Running backward cause memory leak

Hi,

I cannot solve this memory leak problem:

My code is:

def trex_reward_update(self, all_traj_pairs):
    batch_loss = 0
    error = 0
         
    for k in range(self.n_rewards):
        L = T.zeros(1).to(self.device)
        for traj_pair in all_traj_pairs:
            with T.no_grad():
                pos_traj, neg_traj = [(traj[0].tolist(), traj[1]) for traj in traj_pair[0]], [(traj[0].tolist(), traj[1]) for traj in traj_pair[1]]
                traj_sample_length = min(min(len(pos_traj), len(neg_traj)), self.traj_sample_length)
                pos_traj, neg_traj = [T.tensor(traj[0]).to(self.device) for traj in pos_traj if traj not in neg_traj], [T.tensor(traj[0]).to(self.device) for traj in neg_traj if traj not in pos_traj]  
                pos_traj = random.sample(pos_traj, traj_sample_length)
                neg_traj = random.sample(neg_traj, traj_sample_length)
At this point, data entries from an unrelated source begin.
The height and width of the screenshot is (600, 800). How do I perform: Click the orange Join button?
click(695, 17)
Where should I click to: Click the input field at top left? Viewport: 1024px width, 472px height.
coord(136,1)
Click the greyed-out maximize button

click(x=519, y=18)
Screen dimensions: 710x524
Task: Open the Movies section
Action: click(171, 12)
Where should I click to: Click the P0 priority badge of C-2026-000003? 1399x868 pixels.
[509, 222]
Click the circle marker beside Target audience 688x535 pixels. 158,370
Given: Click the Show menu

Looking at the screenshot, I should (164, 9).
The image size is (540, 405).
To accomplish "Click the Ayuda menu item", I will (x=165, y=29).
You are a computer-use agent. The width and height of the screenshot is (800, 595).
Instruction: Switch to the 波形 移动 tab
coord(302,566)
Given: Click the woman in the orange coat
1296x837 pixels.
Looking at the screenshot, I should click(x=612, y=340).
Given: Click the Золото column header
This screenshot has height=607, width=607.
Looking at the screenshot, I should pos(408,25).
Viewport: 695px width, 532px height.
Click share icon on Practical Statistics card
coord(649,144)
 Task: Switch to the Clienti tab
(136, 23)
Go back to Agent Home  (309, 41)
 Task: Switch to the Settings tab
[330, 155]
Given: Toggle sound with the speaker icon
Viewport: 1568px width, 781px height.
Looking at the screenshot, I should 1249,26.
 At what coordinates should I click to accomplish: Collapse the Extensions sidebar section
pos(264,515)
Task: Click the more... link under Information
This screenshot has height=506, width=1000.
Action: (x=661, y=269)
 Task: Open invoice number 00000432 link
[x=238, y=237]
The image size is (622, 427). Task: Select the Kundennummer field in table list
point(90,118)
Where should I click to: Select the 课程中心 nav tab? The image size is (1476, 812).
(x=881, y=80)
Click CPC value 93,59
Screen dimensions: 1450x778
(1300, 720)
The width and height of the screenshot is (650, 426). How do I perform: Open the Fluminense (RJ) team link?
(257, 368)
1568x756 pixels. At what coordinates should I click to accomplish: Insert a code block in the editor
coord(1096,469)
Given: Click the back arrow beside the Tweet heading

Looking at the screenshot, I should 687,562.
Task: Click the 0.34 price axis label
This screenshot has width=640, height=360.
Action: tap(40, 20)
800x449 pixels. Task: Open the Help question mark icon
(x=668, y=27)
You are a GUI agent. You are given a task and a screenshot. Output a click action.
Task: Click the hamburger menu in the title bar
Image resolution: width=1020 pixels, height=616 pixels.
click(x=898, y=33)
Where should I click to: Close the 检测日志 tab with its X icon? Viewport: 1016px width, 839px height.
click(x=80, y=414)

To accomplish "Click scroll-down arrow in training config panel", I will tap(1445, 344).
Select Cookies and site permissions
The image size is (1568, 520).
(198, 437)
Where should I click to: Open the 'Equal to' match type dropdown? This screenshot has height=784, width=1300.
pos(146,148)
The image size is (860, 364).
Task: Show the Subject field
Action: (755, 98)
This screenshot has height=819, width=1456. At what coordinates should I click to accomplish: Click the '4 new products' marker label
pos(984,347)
                pos_input_tensor = T.stack(pos_traj).to(self.device)
                neg_input_tensor = T.stack(neg_traj).to(self.device)
    
            pos_output = self.reward[k].forward(pos_input_tensor)
            neg_output = self.reward[k].forward(neg_input_tensor)
            for error_iter in range(len(pos_output)):
                if pos_output[error_iter] < neg_output[error_iter]:
                    error += 1
            L -= T.log(T.exp(pos_output.sum()) / (T.exp(pos_output.sum()) + T.exp(neg_output.sum())))

        self.reward_optimizer[k].zero_grad()
        L.backward(retain_graph = False)
        self.reward_optimizer[k].step()
        self.scheduler[k].step()
        batch_loss += L.detach().item()
        del L

    return batch_loss, error

If I don’t run line of L.backward(), then it is fine. Running L.backward() gives memory leak. Can anyone please advise me? What is happening and how to solve this.

Can you elaborate on how did you decide it is a memory leak?

I use nvidia-smi -l 1 to watch the memory change. It gradually increases by ~2MB each epoch. After a long time (about 20 hrs), any line that allocates gpu will raise CUDA out of memory error.